**What the task asks**: Set every record down again, exactly and completely.

-----

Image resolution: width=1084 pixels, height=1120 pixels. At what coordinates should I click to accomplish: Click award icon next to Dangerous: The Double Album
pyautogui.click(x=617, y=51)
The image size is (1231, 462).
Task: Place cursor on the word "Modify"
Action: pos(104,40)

-----

**Exercise solution**:
Image resolution: width=1084 pixels, height=1120 pixels. At what coordinates should I click to accomplish: Click award icon next to Dangerous: The Double Album
pyautogui.click(x=617, y=51)
The image size is (1231, 462).
Task: Place cursor on the word "Modify"
Action: pos(104,40)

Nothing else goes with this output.